// the find
uber/h3-py
Python bindings for H3, a hierarchical hexagonal geospatial indexing system
Python bindings for H3, Uber's C library that maps the world to a hierarchy of hexagonal cells at 16 resolutions. You get a cell index for any lat/lng, then work with those indexes for proximity queries, aggregation, and spatial joins — without a geometry engine. The target user is anyone doing geospatial data analysis who wants fast discrete indexing without PostGIS.
The Cython layer means you're calling the C library directly — no subprocess overhead, no FFI round-trips through ctypes. Multiple API variants (basic_str, basic_int, numpy_int, memview_int) let you stay in the right dtype for your pipeline without conversion tax. 100% test coverage is enforced in CI, not just claimed. Versioning convention that locks major.minor to the C library is a thoughtful decision — you know exactly what H3 features you're getting.
Building from source requires CMake and a C toolchain; the wheels cover common platforms but if you're on something exotic you're in for a yak-shave. The library is stateless and index-oriented, so anything involving actual geometry (reprojection, intersection with arbitrary polygons) still needs Shapely or GeoPandas — h3-py doesn't replace those. The multiple API flavors are useful but the docs don't make the performance tradeoffs between them concrete, so users guess. No async support, which matters when you're doing cell lookups inside a FastAPI or async data pipeline.

= TASKS TO PERFORM =
• A. Say whether each statement agrees with the h3-py write-up, answering yes or no and quoting the deciding words: (i) H3 divides the world into hexagonal cells at 16 resolutions; (ii) h3-py can stand in for Shapely or GeoPandas when intersecting arbitrary polygons; (iii) h3-py supports async use.
• B. List every API variant that the h3-py write-up names.

= LISTED RECORDS =
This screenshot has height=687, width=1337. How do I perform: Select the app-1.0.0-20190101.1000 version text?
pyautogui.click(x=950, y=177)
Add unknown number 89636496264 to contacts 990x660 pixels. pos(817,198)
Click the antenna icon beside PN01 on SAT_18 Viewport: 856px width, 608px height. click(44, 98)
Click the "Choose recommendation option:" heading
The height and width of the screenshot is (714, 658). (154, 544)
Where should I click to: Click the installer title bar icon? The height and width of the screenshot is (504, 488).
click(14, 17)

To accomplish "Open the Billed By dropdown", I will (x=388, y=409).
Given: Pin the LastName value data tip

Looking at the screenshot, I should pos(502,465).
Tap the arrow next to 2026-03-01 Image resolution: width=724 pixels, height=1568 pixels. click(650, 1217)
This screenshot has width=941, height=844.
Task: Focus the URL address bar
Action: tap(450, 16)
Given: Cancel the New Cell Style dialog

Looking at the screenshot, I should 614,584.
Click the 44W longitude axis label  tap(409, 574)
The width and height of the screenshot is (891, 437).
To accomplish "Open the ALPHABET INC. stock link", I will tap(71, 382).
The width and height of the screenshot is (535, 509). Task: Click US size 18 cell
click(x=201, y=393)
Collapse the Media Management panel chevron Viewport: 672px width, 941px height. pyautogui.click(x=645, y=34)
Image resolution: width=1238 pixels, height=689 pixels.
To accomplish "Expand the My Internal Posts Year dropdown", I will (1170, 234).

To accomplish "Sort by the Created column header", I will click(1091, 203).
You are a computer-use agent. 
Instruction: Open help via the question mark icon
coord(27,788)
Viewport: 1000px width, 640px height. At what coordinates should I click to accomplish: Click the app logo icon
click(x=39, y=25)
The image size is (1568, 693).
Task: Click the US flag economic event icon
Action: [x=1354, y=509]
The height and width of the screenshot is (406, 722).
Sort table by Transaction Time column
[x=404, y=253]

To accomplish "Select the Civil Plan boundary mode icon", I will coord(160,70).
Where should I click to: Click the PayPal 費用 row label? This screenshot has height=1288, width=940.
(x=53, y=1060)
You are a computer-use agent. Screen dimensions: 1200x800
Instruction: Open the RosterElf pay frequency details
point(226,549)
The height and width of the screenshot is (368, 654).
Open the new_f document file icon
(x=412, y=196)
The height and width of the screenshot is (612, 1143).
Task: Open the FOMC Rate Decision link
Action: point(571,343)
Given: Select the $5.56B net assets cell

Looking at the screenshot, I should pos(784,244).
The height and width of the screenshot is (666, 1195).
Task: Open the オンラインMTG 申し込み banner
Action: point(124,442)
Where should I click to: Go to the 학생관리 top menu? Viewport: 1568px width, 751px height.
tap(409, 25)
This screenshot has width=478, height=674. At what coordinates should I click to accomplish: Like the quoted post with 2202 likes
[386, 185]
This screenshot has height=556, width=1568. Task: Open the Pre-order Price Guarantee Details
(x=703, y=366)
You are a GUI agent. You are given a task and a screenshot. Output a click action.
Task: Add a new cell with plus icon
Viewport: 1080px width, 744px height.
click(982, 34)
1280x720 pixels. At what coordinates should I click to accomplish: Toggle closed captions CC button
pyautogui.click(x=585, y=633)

= TASK-BY-TASK SOLUTIONS =
• A.
(i) Yes: "maps the world to a hierarchy of hexagonal cells at 16 resolutions"
(ii) No: "still needs Shapely or GeoPandas — h3-py doesn't replace those"
(iii) No: "No async support"

• B. basic_str, basic_int, numpy_int, memview_int